About Dostoevsky's Notes from Underground
by Jen Marder, Mike Meyer, and Fred Wyshak
The Enlightenment of the 17th and 18th centuries espoused the value of reason, proclaimed the potential improvement of Man and Society, and freed humanity from superstition. By the 19th century, with the belief in God declining, Dostoevsky saw mankind having lost its moral bearing, wafting directionless in the tempest that is life. Instead of liberating Man for the better, the Enlightenment had renounced his spiritual connection. Where Dostoevsky saw a creature of God, his contemporary philosophers were seeking a new definition of modern man, out from under the definition of God.

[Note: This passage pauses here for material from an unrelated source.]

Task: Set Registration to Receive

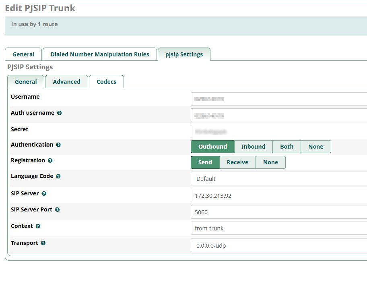Action: pyautogui.click(x=237, y=162)
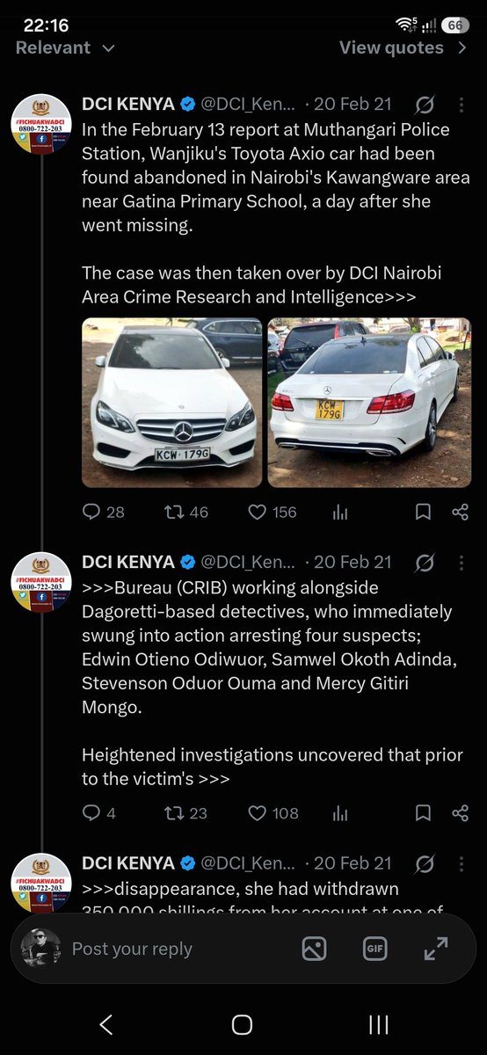Open View quotes
The width and height of the screenshot is (487, 1055).
coord(403,47)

Notes provides a greater perspective in European thought. The 19th century was the characterized by a brutal polarization of existential thinking in which there was no synthesis. Dostoevsky and Friedrich Nietzsche epitomize this philosophical schism: at one end, Dostoevsky calls for Man to embrace faith and Christian morality; at the other stands Nietzsche, rejecting religion as unnatural and entreating Man to transgress contemporary moral values. By the turn of the century, Man and God were still as much a mystery as before, and so remain.
In Notes, Dostoevsky shows us the Underground Man, a despicable and pitiable creature who betrays himself and is not even aware of it. He is the creation of a thoroughly anti-modern author imploring his fellow Russians to resign from the West.